Abstract

AIMS:

Real-time reverse transcription-polymerase chain reaction (RT-PCR) assay based on a TaqMan-minor groove binder (MGB) probe was developed for the rapid detection of avian influenza virus subtype H5.

METHODS AND RESULTS:

Conserved regions in the haemagglutinin genes of avian influenza viruses subtype H5 served as targets for the primers and TaqMan-MGB probe design. Concentrations of primers and probe were optimized to improve the sensitivity and specificity of the reactions. A plasmid containing the haemagglutinin gene was constructed and in vitro transcribed for a quantitative assay of copy numbers of the target gene. The results revealed that the optimal concentration of primers and probe was 640 and 480 nmol l(-1), respectively. The threshold of 100 copies of target molecules could be detected.

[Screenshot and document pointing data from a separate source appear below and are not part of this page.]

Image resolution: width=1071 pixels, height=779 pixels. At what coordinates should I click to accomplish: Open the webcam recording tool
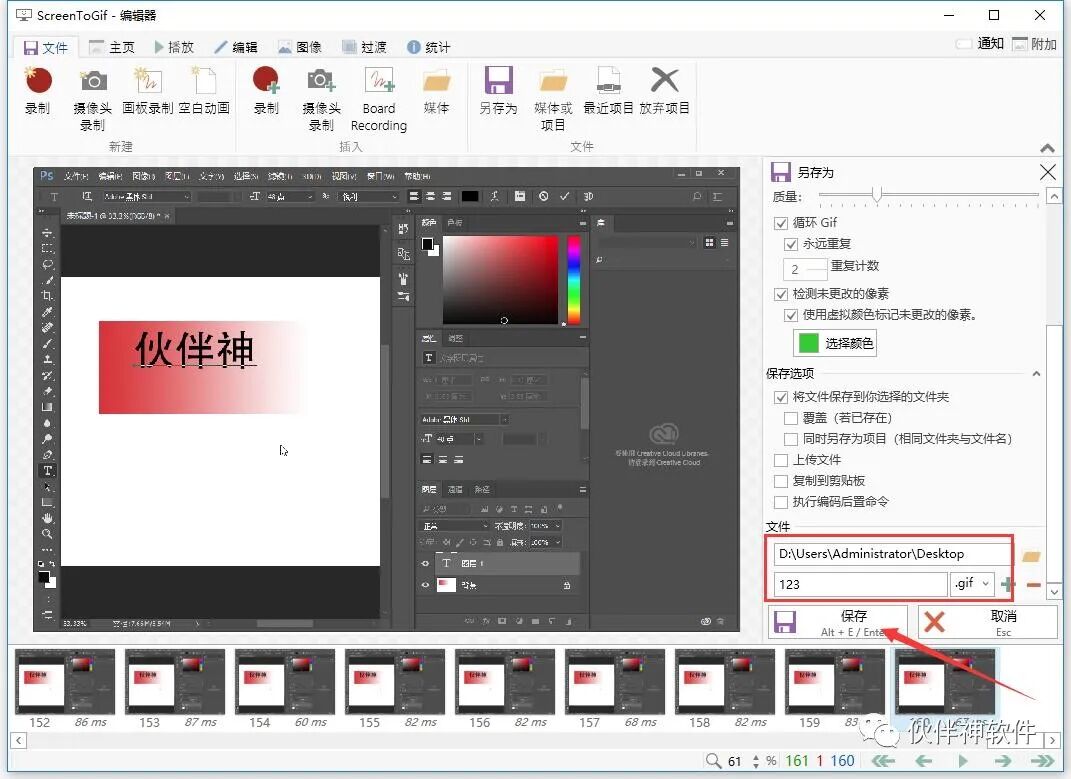(x=92, y=97)
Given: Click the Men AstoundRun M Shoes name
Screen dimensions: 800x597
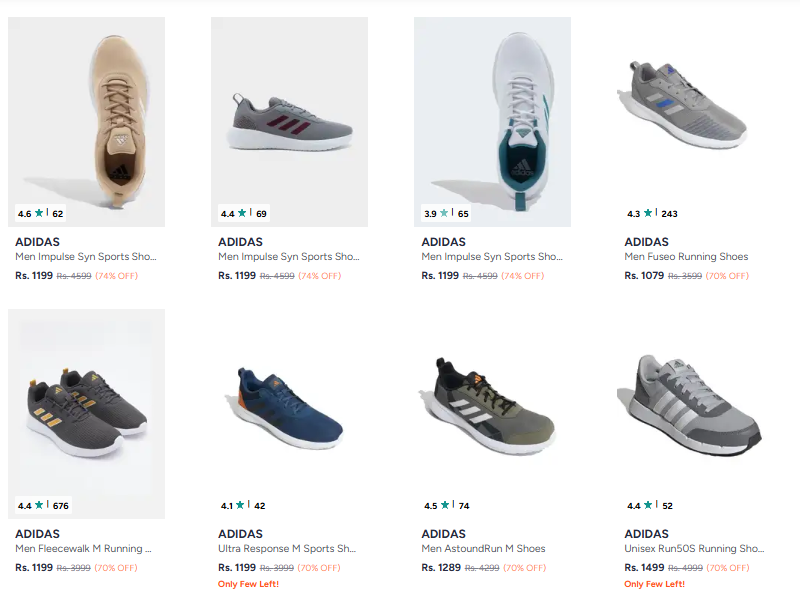Looking at the screenshot, I should point(483,549).
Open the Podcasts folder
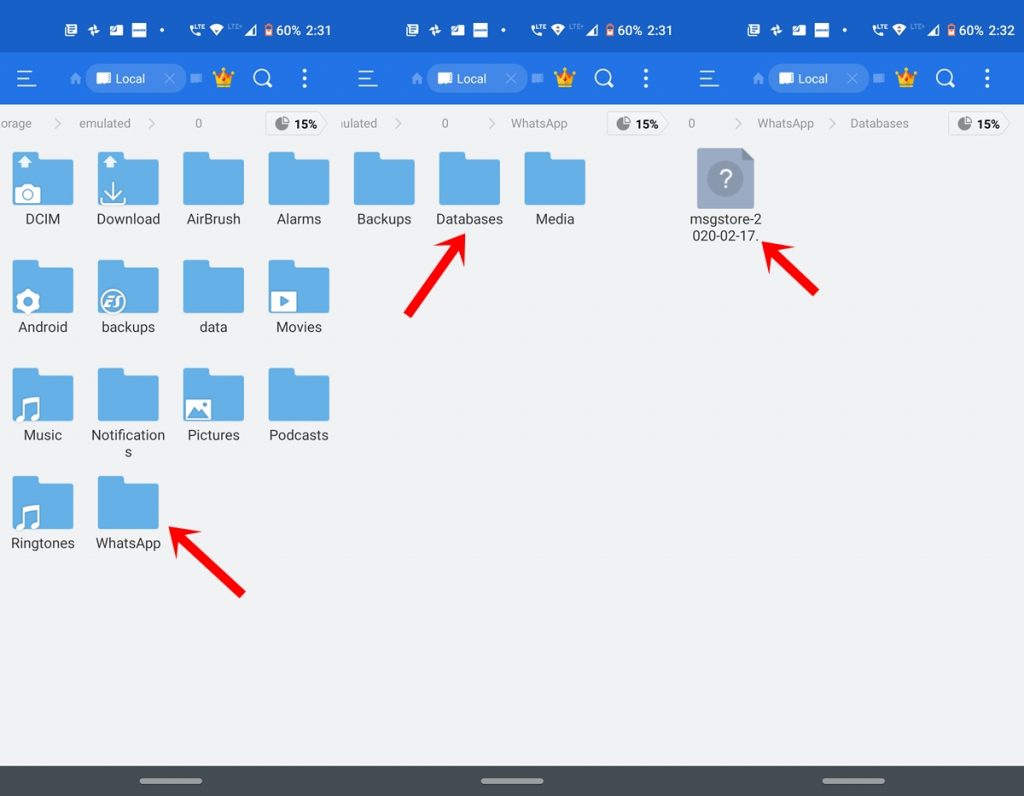This screenshot has height=796, width=1024. coord(298,397)
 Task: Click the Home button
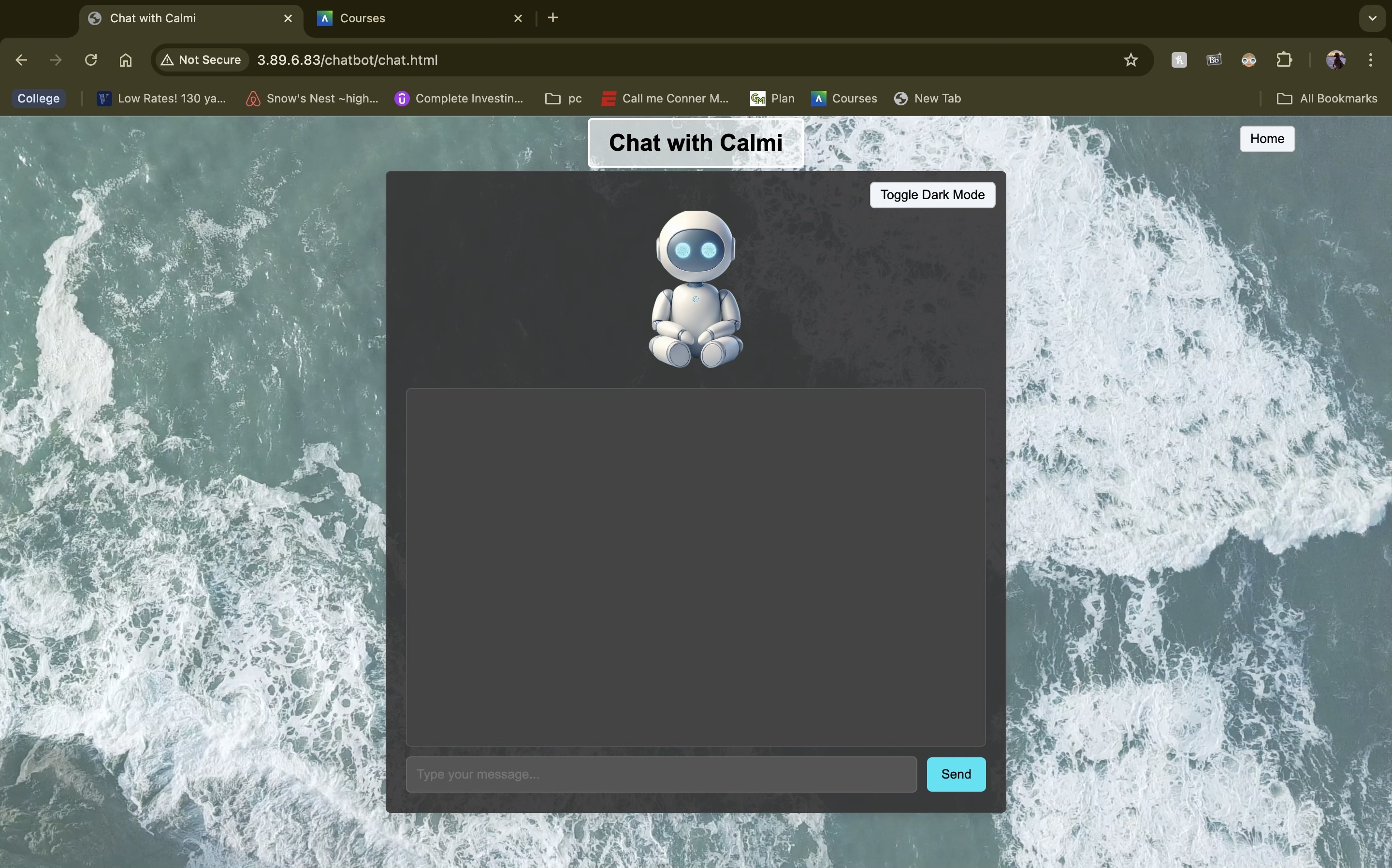coord(1266,138)
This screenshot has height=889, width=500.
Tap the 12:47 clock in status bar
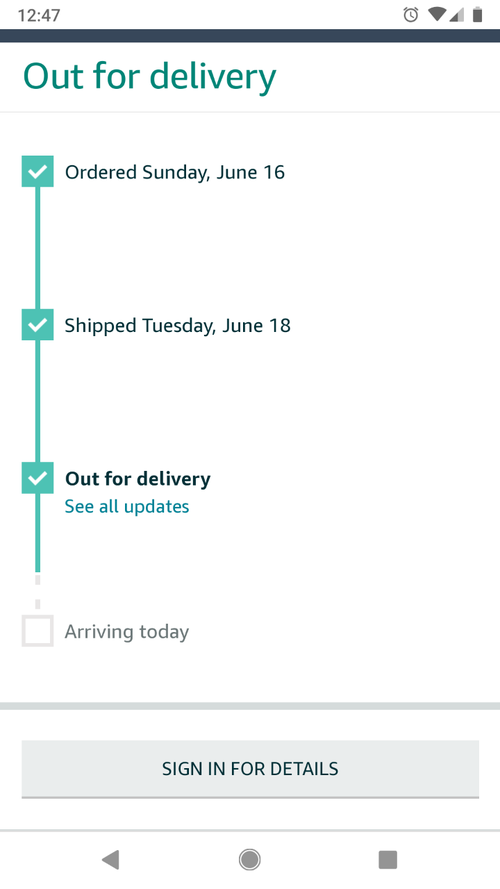coord(39,15)
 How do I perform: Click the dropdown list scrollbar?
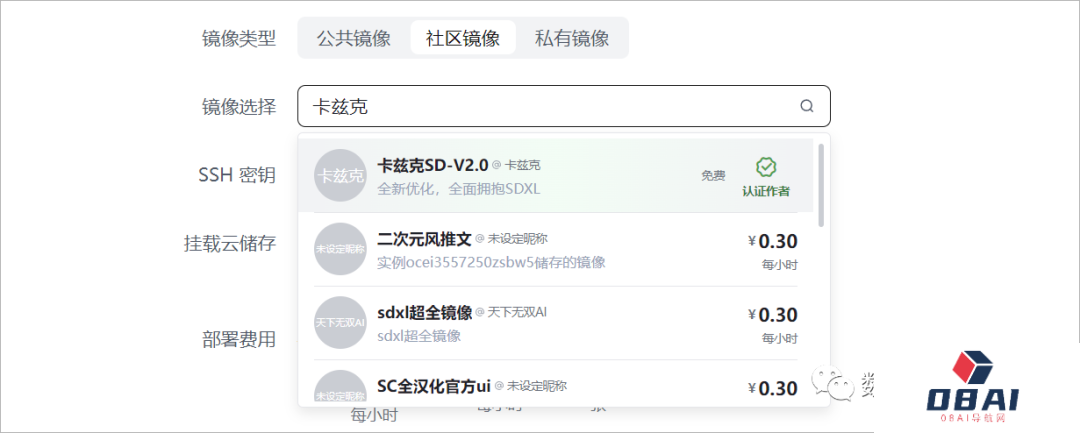click(x=821, y=185)
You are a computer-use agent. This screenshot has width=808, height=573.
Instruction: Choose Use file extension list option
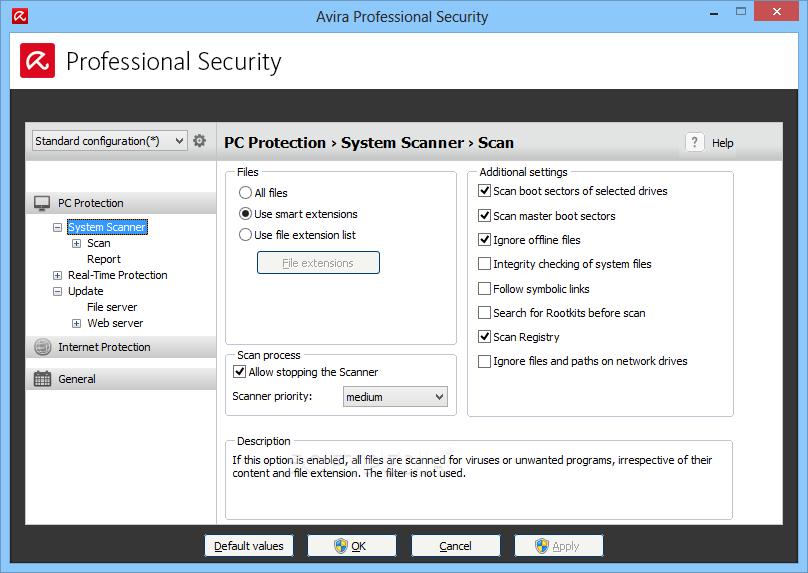[245, 235]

The linear range for detection was determined as 10(2) to 10(8) molecules in reaction.

CONCLUSIONS:

It took less than 3 h to complete the detection from viral RNA extraction, with good sensitivity and repeatability.

SIGNIFICANCE AND IMPACT OF THE STUDY:

Real-time RT-PCR assay with MGB probe was an effective means for quick and quantitative laboratory detection and monitoring of H5 avian influenza viruses.